Quite separately, certain artists from the 15th century onward made measurements of heads and skulls with a view to attaining greater accuracy in their representation of those parts of the human frame. Bernard Palissy and Albrecht Dürer were pioneers in such researches.
The cephalic index
Swedish professor of anatomy Anders Retzius (1796–1860) first used the cephalic index in physical anthropology to classify ancient human remains found in Europe. He classified brains into three main categories, "dolichocephalic" (from the Ancient Greek kephalê, head, and dolikhos, long and thin), "brachycephalic" (short and broad) and "mesocephalic" (intermediate length and width).

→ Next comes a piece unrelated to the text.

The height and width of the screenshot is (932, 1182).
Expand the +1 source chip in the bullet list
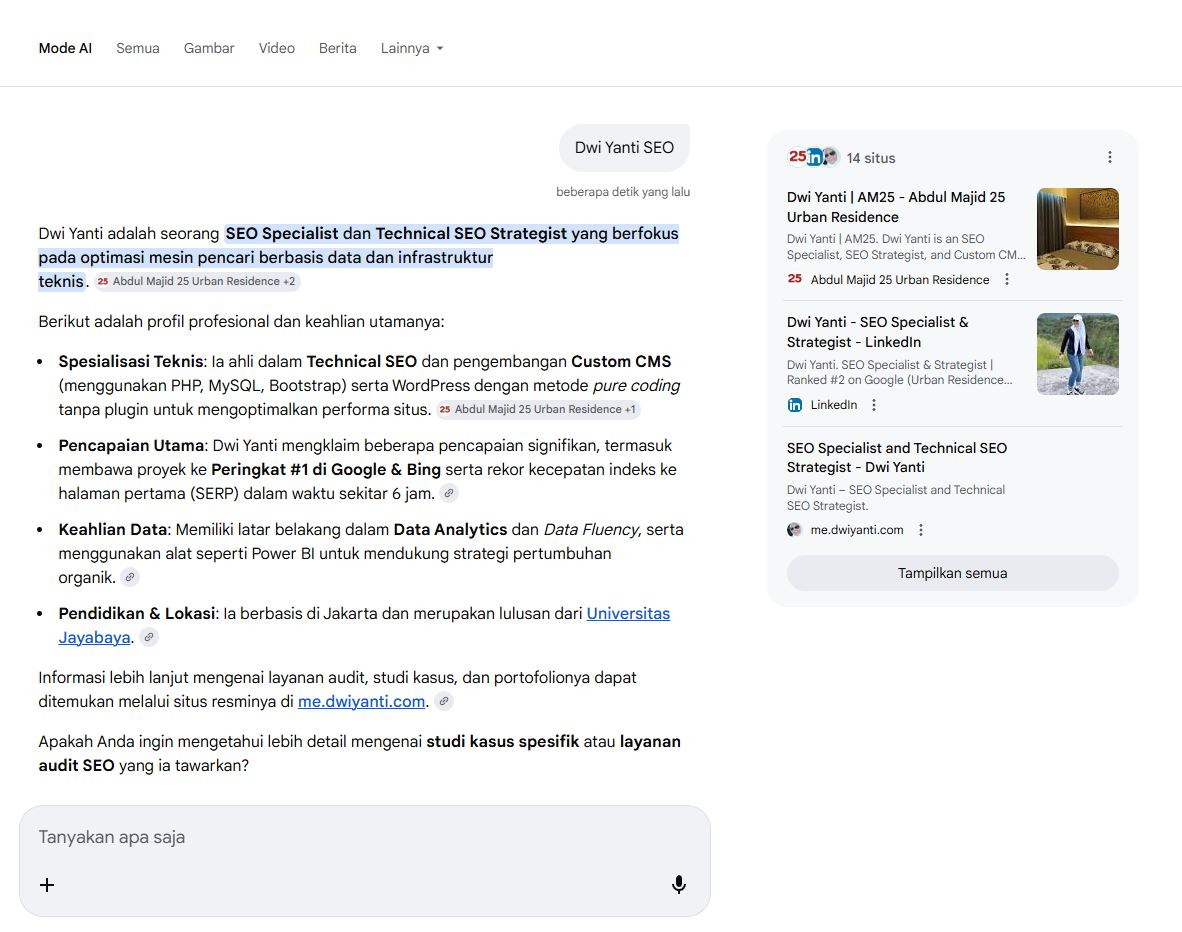coord(540,409)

A similar classification was the vertical cephalic index, the categories of which were "chamaecranic" (low-skulled), "orthocranic", (medium high-skulled), and "hypsicranic" (high-skulled).
These terms were then used by Georges Vacher de Lapouge (1854–1936), one of the controversial founders of theories in this area and a theoretician of eugenics, who in L'Aryen et son rôle social (1899 – "The Aryan and his social role") divided humanity into various, hierarchized, different "races", spanning from the "Aryan white race, dolichocephalic", to the "brachycephalic" "mediocre and inert" race, best represented by the population of "France, Spain, Italy, all of Asia, and most of the Slavic countries".
Between these, Vacher de Lapouge identified the "Homo europaeus" (Teutonic, Protestant, etc.), the "Homo alpinus" (Auvergnat, Turkish, etc.), and finally the "Homo mediterraneus" (Napolitano, Andalus, etc.). "Homo africanus" (Congo, Florida) was even excluded from the discussion. Vacher de Lapouge became one of the leading inspirations of Nazi antisemitism and Nazi ideology. His classification was mirrored in William Z. Ripley in The Races of Europe (1899).
Craniometry and anthropology
In 1784, Louis-Jean-Marie Daubenton, who wrote many comparative anatomy memoirs for the Académie française, published the Mémoire sur les différences de la situation du grand trou occipital dans l'homme et dans les animaux (which translates as Memoir on the Different Positions of the Occipital Foramen in Man and Animals).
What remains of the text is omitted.